Ranking currently supports SciPy-compatible average ranks for ties. Mann-Whitney
U supports `method: :asymptotic`, `method: :exact`, and `method: :auto`.
Like SciPy, explicit `method: :exact` does not apply a tie correction. `:auto`
uses exact p-values when there are no ties and the smaller sample has at most 8
observations; otherwise it uses the asymptotic normal approximation.
Mann-Whitney results include common-language and rank-biserial effect sizes.
`effect_size.cliffs_delta` is also provided as an alias of rank-biserial.

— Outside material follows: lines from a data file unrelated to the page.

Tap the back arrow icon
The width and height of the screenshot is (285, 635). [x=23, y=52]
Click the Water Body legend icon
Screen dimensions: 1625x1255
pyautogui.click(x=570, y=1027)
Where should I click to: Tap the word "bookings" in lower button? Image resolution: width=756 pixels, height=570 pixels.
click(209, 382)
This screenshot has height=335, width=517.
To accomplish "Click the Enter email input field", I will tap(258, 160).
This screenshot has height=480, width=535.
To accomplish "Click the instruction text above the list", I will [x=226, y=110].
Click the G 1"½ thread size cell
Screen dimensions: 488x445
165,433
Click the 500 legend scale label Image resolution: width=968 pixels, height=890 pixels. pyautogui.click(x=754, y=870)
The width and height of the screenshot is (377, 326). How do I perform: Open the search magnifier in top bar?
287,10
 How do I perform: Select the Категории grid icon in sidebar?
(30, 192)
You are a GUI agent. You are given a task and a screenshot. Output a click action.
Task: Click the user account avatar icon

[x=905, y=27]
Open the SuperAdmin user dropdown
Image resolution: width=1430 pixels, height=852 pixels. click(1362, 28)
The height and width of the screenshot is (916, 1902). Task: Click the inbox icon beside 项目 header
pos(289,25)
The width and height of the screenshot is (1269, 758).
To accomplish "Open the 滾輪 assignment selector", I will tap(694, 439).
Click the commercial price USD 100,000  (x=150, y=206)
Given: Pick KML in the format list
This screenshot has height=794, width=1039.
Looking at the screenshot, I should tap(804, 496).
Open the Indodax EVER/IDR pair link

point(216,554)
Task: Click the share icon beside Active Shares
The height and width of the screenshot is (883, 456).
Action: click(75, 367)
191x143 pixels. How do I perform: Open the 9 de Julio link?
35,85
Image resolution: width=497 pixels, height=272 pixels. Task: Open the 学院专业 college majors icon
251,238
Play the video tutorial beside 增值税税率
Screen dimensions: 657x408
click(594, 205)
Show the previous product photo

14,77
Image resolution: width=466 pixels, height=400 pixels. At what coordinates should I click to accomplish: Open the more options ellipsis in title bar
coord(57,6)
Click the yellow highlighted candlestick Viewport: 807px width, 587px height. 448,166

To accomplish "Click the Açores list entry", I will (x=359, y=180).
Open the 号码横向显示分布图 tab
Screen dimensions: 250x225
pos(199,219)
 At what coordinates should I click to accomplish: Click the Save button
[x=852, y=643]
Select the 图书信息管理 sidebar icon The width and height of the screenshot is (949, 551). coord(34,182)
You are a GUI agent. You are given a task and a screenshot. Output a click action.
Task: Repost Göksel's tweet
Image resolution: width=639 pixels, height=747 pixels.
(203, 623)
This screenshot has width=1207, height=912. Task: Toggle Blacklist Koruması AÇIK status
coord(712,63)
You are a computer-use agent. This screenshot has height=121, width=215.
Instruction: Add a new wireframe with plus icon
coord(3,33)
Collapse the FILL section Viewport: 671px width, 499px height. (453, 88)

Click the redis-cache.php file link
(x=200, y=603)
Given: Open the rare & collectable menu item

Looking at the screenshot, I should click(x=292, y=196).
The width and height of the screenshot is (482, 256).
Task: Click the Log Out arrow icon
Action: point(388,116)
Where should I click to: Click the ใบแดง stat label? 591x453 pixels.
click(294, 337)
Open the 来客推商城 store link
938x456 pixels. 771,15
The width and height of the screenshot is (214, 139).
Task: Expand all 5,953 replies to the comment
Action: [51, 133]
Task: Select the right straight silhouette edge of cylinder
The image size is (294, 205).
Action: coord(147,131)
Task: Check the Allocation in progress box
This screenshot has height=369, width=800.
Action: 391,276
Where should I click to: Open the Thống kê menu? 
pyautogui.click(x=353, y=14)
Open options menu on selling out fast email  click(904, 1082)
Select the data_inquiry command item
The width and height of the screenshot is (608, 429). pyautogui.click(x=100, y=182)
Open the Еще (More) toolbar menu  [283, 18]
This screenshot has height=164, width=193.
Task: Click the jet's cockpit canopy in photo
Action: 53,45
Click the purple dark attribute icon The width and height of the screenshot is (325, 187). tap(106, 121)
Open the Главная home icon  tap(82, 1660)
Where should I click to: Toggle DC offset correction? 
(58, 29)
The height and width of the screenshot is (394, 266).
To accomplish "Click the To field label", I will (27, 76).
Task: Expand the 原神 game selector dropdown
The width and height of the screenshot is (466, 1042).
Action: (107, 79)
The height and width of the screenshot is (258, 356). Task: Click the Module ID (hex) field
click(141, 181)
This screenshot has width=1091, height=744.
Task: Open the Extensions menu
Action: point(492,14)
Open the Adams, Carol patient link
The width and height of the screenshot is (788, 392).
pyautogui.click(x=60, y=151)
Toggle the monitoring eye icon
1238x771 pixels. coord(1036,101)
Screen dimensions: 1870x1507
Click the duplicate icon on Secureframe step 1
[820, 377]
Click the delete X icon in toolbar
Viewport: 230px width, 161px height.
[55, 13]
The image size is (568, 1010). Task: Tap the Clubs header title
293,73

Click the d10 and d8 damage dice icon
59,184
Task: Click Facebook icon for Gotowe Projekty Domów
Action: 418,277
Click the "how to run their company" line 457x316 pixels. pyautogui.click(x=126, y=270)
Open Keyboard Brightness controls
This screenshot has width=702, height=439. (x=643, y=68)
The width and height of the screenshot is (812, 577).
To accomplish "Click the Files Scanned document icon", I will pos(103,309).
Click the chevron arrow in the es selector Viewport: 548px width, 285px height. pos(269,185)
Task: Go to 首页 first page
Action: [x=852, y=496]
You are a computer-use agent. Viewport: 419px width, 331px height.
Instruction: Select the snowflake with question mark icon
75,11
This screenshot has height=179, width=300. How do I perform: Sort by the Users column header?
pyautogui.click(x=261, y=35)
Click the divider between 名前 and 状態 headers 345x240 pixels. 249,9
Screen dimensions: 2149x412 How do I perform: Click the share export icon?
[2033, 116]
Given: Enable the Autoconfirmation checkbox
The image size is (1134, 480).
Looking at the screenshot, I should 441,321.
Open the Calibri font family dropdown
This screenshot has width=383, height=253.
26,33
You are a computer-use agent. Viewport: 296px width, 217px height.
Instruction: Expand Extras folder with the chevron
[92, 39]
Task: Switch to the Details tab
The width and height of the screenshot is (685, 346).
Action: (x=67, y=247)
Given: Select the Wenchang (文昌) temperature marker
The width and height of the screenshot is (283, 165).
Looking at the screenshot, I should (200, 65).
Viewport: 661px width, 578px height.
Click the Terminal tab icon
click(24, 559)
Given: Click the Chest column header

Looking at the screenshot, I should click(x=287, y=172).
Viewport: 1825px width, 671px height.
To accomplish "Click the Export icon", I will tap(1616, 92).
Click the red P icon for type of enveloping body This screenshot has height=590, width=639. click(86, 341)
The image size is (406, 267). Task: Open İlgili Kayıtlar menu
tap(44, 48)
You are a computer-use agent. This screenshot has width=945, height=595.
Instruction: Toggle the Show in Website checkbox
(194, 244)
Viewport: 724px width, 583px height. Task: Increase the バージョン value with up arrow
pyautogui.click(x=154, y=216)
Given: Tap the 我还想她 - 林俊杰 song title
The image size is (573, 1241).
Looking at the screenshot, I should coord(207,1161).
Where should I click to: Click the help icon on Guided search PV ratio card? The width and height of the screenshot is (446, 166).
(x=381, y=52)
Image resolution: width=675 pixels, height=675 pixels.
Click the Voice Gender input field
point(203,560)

Stage-one behavior is intentionally strict: raw samples must be finite numeric
lists or one-dimensional Nx tensors. Test APIs can also extract raw samples
from dataframe-style columns with `columns:` or `pairs:`. Tensor-native Nx
reductions are opt-in with `backend: :tensor`; the default path still favors
the fastest scalar implementation for the current Nx binary backend. NaN
behavior is controlled with
`nan_policy: :raise | :propagate | :omit`; see
[`docs/compatibility.md`](docs/compatibility.md).
Degenerate t-tests with zero standard error return explicit `:nan`,
`:infinity`, or `:neg_infinity` statistics according to the compatibility
contract.

## Python Compatibility

The Elixir tests use committed fixtures from:

- NumPy 2.3.0 for descriptive statistics.
- SciPy 1.16.0 for distributions and Mann-Whitney U.
- Statsmodels 0.14.6 for independent t-tests.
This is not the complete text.